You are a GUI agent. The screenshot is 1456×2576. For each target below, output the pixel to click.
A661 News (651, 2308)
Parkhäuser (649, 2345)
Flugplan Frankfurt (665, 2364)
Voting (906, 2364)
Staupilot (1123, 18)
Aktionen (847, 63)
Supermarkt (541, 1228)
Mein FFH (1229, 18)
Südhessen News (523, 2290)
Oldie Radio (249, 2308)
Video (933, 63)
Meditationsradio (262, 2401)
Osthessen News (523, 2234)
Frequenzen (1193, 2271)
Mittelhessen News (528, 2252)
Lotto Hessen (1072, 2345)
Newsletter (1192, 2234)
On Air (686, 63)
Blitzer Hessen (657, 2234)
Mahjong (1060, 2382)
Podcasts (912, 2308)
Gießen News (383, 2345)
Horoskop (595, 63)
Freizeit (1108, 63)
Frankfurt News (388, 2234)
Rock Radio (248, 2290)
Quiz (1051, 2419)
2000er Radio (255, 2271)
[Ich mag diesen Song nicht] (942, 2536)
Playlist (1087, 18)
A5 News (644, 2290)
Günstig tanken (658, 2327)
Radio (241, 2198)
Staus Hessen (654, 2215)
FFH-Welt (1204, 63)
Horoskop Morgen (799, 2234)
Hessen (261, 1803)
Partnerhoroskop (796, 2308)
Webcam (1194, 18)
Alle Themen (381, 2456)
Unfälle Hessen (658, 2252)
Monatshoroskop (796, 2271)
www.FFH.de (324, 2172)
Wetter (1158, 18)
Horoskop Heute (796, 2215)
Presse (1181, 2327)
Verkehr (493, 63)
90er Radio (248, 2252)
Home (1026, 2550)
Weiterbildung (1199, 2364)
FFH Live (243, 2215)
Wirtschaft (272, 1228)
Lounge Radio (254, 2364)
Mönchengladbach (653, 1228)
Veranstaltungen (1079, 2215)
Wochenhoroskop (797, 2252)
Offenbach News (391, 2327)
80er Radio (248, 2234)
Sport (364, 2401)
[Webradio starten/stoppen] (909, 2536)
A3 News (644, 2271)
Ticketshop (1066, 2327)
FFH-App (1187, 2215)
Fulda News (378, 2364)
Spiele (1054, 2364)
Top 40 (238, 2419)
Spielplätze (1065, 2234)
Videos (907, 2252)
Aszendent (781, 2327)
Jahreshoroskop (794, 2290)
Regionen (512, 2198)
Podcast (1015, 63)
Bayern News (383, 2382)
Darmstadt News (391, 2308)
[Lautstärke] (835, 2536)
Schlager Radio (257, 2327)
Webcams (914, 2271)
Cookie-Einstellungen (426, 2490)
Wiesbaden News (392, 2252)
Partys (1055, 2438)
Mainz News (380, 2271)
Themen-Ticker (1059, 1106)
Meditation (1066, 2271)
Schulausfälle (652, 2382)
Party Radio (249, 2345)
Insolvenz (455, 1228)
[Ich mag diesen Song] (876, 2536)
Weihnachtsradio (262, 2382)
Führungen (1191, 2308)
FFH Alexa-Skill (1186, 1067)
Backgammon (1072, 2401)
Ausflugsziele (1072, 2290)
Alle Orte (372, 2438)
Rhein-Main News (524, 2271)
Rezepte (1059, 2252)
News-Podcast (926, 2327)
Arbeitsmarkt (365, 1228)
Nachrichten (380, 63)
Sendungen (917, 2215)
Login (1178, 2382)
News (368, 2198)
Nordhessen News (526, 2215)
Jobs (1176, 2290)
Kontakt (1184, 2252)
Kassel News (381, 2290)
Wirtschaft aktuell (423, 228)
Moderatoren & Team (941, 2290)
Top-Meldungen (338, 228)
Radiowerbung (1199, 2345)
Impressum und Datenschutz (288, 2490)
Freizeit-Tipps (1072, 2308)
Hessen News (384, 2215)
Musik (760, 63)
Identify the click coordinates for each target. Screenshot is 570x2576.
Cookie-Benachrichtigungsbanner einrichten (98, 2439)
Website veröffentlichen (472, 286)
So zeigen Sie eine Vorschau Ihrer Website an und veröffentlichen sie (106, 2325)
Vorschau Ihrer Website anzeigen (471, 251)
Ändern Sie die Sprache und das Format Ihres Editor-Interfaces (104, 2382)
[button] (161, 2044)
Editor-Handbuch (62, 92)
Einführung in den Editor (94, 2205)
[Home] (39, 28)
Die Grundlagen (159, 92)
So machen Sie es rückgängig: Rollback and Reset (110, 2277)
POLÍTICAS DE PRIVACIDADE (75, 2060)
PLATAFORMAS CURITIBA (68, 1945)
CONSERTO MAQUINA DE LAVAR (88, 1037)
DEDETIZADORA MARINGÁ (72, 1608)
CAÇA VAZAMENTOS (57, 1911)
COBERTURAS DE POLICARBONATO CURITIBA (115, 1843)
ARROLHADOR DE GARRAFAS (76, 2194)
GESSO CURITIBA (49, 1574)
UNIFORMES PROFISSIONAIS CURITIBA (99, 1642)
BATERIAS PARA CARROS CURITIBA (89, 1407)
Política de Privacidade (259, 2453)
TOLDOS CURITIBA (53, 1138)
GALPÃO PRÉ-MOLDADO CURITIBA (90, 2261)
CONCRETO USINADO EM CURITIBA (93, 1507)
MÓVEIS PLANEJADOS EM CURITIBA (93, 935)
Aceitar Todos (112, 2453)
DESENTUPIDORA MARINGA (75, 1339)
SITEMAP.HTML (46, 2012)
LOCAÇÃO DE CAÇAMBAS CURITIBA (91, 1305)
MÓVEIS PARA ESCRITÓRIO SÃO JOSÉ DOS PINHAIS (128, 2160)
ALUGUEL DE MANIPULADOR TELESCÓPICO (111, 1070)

**Task requirements**: Each line above that carries the string "Song" has to be returned.

**Problem solution**:
[Ich mag diesen Song nicht] (942, 2536)
[Ich mag diesen Song] (876, 2536)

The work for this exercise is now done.